TASK TO CARRY OUT ->
How many lines in the data below have the string "agent"? Reply with the number alone.

-- Opening Marker --

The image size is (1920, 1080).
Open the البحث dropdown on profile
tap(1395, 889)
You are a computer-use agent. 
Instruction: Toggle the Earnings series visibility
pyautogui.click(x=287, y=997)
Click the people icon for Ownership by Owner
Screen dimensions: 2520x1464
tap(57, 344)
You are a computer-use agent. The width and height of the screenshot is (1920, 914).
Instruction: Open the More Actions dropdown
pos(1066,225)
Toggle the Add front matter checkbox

-- Closing Marker --

ANSWER SECTION ->
2